The Top 10 does not peak quite so low. Right below “Suga,” still #1 (covered in last week’s column), is Hi-Lo’s “Renegade Mastah,” the first release on Oliver Heldens’ new Heldeep Records. Hi-Lo’s track runs on the same brash vocal sample as the 1995 dance hit “Renegade Master” by Wildchild, best known in its Fatboy Slim remix from a couple years later. But Hi-Lo’s bulbous low end and a gaseous build (literally—sounds like a balloon filling) could work even without the sample.
#3 brings even more retromania: Freejak, Mr. Belt & Wezol’s “Somebody to Love.” Yes, it’s a cover of the Jefferson Airplane hit, #5 during San Francisco’s 1967 ‘Summer of Love,’ and one of the handful of records from that era to retain most of its original power. This version samples Grace Slick’s vocal and turns it into a hands-in-air banger. It’s like a 3D animated version of a Wonder Years episode. Even the cover image sells it: a young woman with hippie-length blonde hair, colors bright and faintly iridescent, capped by big round yellow sunglasses that deliberately invoke Richard Avedon’s psychedelic portrait of John Lennon. And let’s not forget the origin of Freejak’s name: A flop 1992 sci-fi thriller (Rotten Tomatoes average: 15 percent) best known for co-starring another sixties guy, Mick Jagger.
#5 doesn’t look like a remake: It’s called “Saltwater,” and it’s by Nora En Pure. But then, out of a bumping little deep house groove, comes marching — yes, it’s Spandau Ballet’s “True,” not just one of the most famous songs of the eighties but also one of the most recognized samples of the ’90s, thanks to P.M. Dawn’s “Set Adrift on Memory Bliss,” the first #1 pop hit of the SoundScan era. My response, appropriately, was also “Ah-ha-ha-ha.”
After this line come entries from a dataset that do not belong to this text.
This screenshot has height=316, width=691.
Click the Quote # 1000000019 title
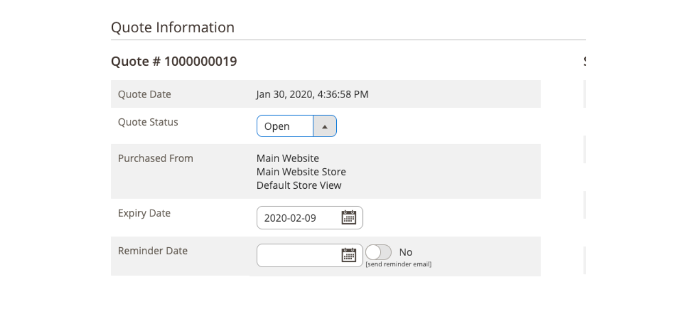174,62
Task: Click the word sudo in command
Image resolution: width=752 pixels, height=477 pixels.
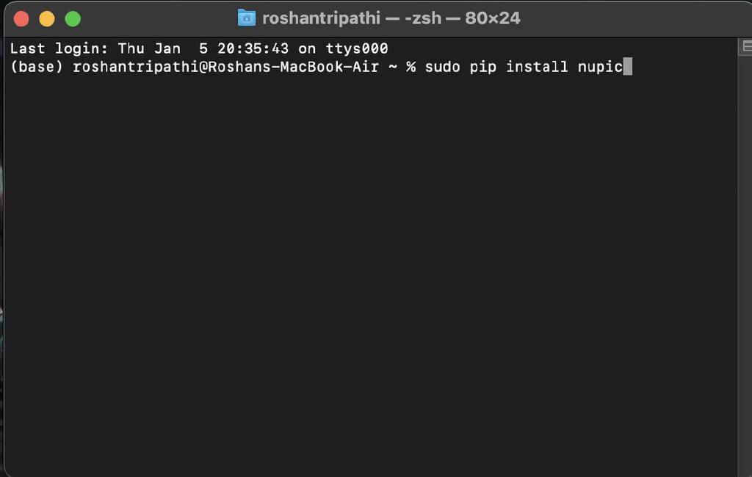Action: (442, 68)
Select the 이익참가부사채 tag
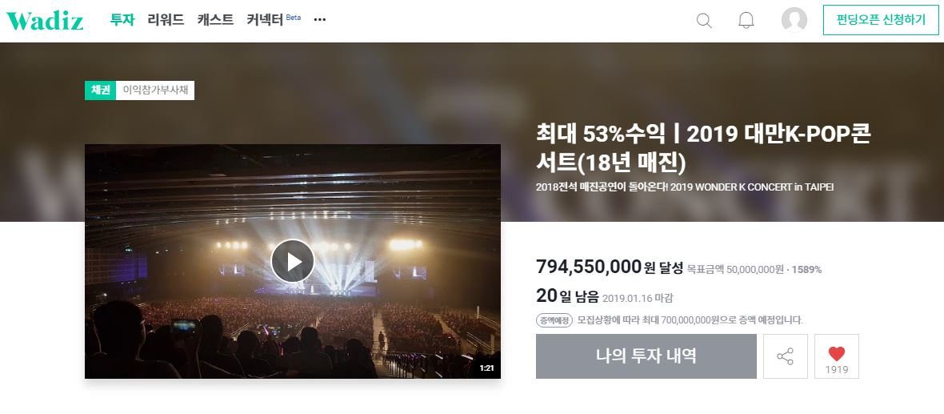This screenshot has height=414, width=944. point(155,90)
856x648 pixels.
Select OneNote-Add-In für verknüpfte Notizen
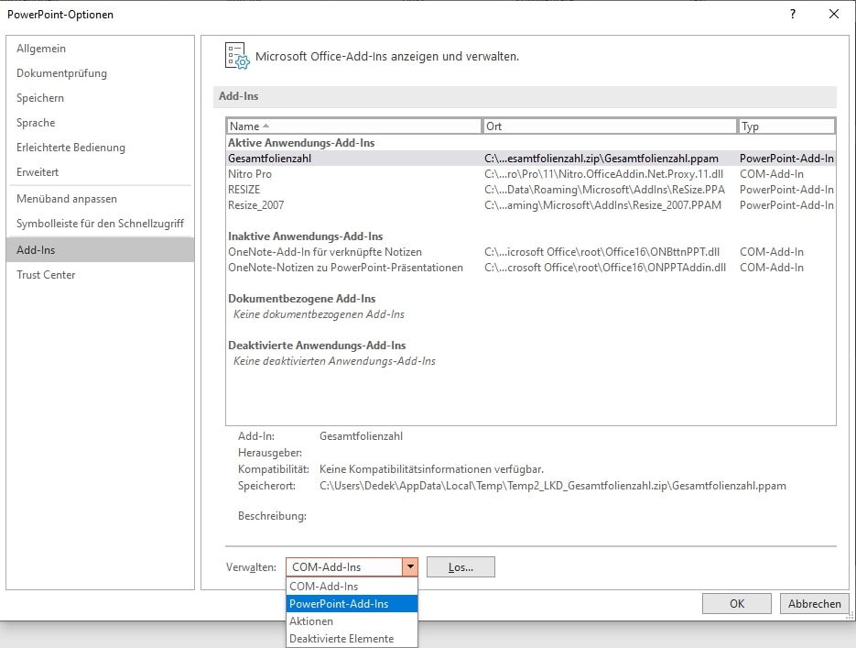coord(324,252)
Our survey ends at #14: Joe Stone feat. Montell Jordan’s “The Party (Firebeatz Remix).” Guess which song this samples? That’s right: Jordan’s 1995 R&B smash “This Is How We Do It,” one of the most no-brainer party records ever made. Jordan’s featured credit is a show of class, but it’s also a necessity, since Stone and Firebeatz drop in a giant chunk of the original track’s chorus. You can never be too familiar. Right, David?